WORK INSTRUCTION ->
Would you give the entries below again in full, exactly as they stand?

——————

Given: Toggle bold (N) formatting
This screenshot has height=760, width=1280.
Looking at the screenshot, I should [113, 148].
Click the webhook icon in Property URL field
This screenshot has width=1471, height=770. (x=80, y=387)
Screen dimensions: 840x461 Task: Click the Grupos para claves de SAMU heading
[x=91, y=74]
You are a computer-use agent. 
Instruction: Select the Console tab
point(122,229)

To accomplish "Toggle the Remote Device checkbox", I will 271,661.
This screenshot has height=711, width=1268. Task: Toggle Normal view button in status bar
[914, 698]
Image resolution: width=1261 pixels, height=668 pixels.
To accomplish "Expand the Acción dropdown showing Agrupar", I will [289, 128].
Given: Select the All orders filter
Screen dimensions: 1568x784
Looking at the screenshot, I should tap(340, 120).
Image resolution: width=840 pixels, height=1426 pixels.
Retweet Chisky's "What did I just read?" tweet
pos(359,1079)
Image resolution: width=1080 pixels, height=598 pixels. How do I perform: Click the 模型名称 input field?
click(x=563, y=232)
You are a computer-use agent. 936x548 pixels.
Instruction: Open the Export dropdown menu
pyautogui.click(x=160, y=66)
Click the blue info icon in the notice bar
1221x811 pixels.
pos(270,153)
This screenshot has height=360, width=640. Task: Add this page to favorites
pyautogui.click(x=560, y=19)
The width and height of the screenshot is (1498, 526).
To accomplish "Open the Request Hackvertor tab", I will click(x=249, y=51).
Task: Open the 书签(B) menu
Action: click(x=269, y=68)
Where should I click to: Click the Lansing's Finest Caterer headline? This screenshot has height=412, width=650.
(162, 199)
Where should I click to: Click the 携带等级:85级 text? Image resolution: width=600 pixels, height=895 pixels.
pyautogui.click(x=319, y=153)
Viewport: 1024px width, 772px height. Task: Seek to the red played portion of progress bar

——————

FINISHED TASK ->
Given: Toggle bold (N) formatting
This screenshot has height=760, width=1280.
Looking at the screenshot, I should [113, 148].
Click the webhook icon in Property URL field
This screenshot has width=1471, height=770. (x=80, y=387)
Screen dimensions: 840x461 Task: Click the Grupos para claves de SAMU heading
[x=91, y=74]
You are a computer-use agent. 
Instruction: Select the Console tab
point(122,229)

To accomplish "Toggle the Remote Device checkbox", I will 271,661.
This screenshot has height=711, width=1268. Task: Toggle Normal view button in status bar
[914, 698]
Image resolution: width=1261 pixels, height=668 pixels.
To accomplish "Expand the Acción dropdown showing Agrupar", I will [289, 128].
Given: Select the All orders filter
Screen dimensions: 1568x784
Looking at the screenshot, I should tap(340, 120).
Image resolution: width=840 pixels, height=1426 pixels.
Retweet Chisky's "What did I just read?" tweet
pos(359,1079)
Image resolution: width=1080 pixels, height=598 pixels. How do I perform: Click the 模型名称 input field?
click(x=563, y=232)
You are a computer-use agent. 936x548 pixels.
Instruction: Open the Export dropdown menu
pyautogui.click(x=160, y=66)
Click the blue info icon in the notice bar
1221x811 pixels.
pos(270,153)
This screenshot has height=360, width=640. Task: Add this page to favorites
pyautogui.click(x=560, y=19)
The width and height of the screenshot is (1498, 526).
To accomplish "Open the Request Hackvertor tab", I will click(x=249, y=51).
Task: Open the 书签(B) menu
Action: click(x=269, y=68)
Where should I click to: Click the Lansing's Finest Caterer headline? This screenshot has height=412, width=650.
(162, 199)
Where should I click to: Click the 携带等级:85级 text? Image resolution: width=600 pixels, height=895 pixels.
pyautogui.click(x=319, y=153)
Viewport: 1024px width, 772px height. Task: Seek to the red played portion of progress bar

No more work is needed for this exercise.